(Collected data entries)

◇ ◇ ◇ ◇

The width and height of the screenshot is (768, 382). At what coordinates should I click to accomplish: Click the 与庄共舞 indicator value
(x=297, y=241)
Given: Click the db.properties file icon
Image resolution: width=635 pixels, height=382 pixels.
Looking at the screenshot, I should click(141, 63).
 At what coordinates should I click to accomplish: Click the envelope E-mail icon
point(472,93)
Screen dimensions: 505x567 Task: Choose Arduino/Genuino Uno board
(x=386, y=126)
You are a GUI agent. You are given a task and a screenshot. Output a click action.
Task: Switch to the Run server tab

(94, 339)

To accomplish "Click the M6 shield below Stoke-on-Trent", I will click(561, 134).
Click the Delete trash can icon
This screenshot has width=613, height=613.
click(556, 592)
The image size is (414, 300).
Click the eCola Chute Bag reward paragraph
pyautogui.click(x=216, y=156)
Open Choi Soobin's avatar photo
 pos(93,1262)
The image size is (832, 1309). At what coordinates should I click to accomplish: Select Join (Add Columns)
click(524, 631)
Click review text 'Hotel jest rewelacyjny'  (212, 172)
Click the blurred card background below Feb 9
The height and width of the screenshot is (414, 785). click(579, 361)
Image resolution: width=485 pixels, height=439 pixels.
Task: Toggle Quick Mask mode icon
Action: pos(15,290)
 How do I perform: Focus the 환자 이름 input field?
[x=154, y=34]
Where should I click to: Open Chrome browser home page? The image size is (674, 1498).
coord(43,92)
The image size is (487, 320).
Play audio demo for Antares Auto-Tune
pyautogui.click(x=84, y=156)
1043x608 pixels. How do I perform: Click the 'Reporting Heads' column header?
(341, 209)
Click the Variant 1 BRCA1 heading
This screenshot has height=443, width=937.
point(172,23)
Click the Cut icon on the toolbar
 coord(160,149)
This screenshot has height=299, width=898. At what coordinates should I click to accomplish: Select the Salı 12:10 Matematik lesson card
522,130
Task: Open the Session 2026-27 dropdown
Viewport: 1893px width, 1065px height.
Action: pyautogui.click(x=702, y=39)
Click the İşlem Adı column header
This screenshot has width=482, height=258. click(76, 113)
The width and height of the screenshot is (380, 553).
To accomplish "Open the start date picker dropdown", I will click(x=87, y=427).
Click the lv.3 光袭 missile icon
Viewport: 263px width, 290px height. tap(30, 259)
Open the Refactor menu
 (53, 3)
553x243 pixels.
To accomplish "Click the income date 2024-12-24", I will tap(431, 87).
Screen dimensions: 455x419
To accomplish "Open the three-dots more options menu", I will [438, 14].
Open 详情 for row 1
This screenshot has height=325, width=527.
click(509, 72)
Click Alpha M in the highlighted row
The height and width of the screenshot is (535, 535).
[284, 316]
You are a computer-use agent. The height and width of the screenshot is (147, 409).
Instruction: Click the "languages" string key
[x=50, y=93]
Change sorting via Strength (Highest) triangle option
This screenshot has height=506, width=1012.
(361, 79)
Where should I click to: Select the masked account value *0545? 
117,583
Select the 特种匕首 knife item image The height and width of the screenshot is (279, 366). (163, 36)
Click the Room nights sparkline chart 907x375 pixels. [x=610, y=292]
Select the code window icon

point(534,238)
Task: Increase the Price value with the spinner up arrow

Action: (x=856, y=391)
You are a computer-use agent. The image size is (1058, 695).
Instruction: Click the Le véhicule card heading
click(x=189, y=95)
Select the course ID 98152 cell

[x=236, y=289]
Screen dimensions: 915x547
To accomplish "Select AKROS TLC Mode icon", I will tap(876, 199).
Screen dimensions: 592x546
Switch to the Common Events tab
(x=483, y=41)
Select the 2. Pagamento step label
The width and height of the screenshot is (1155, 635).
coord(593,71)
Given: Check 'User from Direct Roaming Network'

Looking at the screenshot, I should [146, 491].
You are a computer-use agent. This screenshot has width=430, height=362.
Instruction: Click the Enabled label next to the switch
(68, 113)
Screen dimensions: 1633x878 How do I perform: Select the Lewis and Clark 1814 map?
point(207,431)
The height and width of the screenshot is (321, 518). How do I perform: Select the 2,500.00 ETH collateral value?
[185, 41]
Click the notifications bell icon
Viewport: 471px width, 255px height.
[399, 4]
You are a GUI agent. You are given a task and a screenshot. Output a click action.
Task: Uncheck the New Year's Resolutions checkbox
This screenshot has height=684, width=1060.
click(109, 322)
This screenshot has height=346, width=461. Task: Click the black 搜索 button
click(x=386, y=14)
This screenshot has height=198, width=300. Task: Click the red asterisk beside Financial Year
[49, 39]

◇ ◇ ◇ ◇

* [What the task asks]
All of the entries above must be transcribed exactly.

* [Response to the exercise]
The width and height of the screenshot is (768, 382). At what coordinates should I click to accomplish: Click the 与庄共舞 indicator value
(x=297, y=241)
Given: Click the db.properties file icon
Image resolution: width=635 pixels, height=382 pixels.
Looking at the screenshot, I should click(141, 63).
 At what coordinates should I click to accomplish: Click the envelope E-mail icon
point(472,93)
Screen dimensions: 505x567 Task: Choose Arduino/Genuino Uno board
(x=386, y=126)
You are a GUI agent. You are given a task and a screenshot. Output a click action.
Task: Switch to the Run server tab

(94, 339)

To accomplish "Click the M6 shield below Stoke-on-Trent", I will click(561, 134).
Click the Delete trash can icon
This screenshot has width=613, height=613.
click(556, 592)
The image size is (414, 300).
Click the eCola Chute Bag reward paragraph
pyautogui.click(x=216, y=156)
Open Choi Soobin's avatar photo
 pos(93,1262)
The image size is (832, 1309). At what coordinates should I click to accomplish: Select Join (Add Columns)
click(524, 631)
Click review text 'Hotel jest rewelacyjny'  (212, 172)
Click the blurred card background below Feb 9
The height and width of the screenshot is (414, 785). click(579, 361)
Image resolution: width=485 pixels, height=439 pixels.
Task: Toggle Quick Mask mode icon
Action: pos(15,290)
 How do I perform: Focus the 환자 이름 input field?
[x=154, y=34]
Where should I click to: Open Chrome browser home page? The image size is (674, 1498).
coord(43,92)
The image size is (487, 320).
Play audio demo for Antares Auto-Tune
pyautogui.click(x=84, y=156)
1043x608 pixels. How do I perform: Click the 'Reporting Heads' column header?
(341, 209)
Click the Variant 1 BRCA1 heading
This screenshot has height=443, width=937.
point(172,23)
Click the Cut icon on the toolbar
 coord(160,149)
This screenshot has height=299, width=898. At what coordinates should I click to accomplish: Select the Salı 12:10 Matematik lesson card
522,130
Task: Open the Session 2026-27 dropdown
Viewport: 1893px width, 1065px height.
Action: pyautogui.click(x=702, y=39)
Click the İşlem Adı column header
This screenshot has width=482, height=258. click(76, 113)
The width and height of the screenshot is (380, 553).
To accomplish "Open the start date picker dropdown", I will click(x=87, y=427).
Click the lv.3 光袭 missile icon
Viewport: 263px width, 290px height. tap(30, 259)
Open the Refactor menu
 (53, 3)
553x243 pixels.
To accomplish "Click the income date 2024-12-24", I will tap(431, 87).
Screen dimensions: 455x419
To accomplish "Open the three-dots more options menu", I will [438, 14].
Open 详情 for row 1
This screenshot has height=325, width=527.
click(509, 72)
Click Alpha M in the highlighted row
The height and width of the screenshot is (535, 535).
[284, 316]
You are a computer-use agent. The height and width of the screenshot is (147, 409).
Instruction: Click the "languages" string key
[x=50, y=93]
Change sorting via Strength (Highest) triangle option
This screenshot has height=506, width=1012.
(361, 79)
Where should I click to: Select the masked account value *0545? 
117,583
Select the 特种匕首 knife item image The height and width of the screenshot is (279, 366). (163, 36)
Click the Room nights sparkline chart 907x375 pixels. [x=610, y=292]
Select the code window icon

point(534,238)
Task: Increase the Price value with the spinner up arrow

Action: (x=856, y=391)
You are a computer-use agent. The image size is (1058, 695).
Instruction: Click the Le véhicule card heading
click(x=189, y=95)
Select the course ID 98152 cell

[x=236, y=289]
Screen dimensions: 915x547
To accomplish "Select AKROS TLC Mode icon", I will tap(876, 199).
Screen dimensions: 592x546
Switch to the Common Events tab
(x=483, y=41)
Select the 2. Pagamento step label
The width and height of the screenshot is (1155, 635).
coord(593,71)
Given: Check 'User from Direct Roaming Network'

Looking at the screenshot, I should [146, 491].
You are a computer-use agent. This screenshot has width=430, height=362.
Instruction: Click the Enabled label next to the switch
(68, 113)
Screen dimensions: 1633x878 How do I perform: Select the Lewis and Clark 1814 map?
point(207,431)
The height and width of the screenshot is (321, 518). How do I perform: Select the 2,500.00 ETH collateral value?
[185, 41]
Click the notifications bell icon
Viewport: 471px width, 255px height.
[399, 4]
You are a GUI agent. You are given a task and a screenshot. Output a click action.
Task: Uncheck the New Year's Resolutions checkbox
This screenshot has height=684, width=1060.
click(109, 322)
This screenshot has height=346, width=461. Task: Click the black 搜索 button
click(x=386, y=14)
This screenshot has height=198, width=300. Task: Click the red asterisk beside Financial Year
[49, 39]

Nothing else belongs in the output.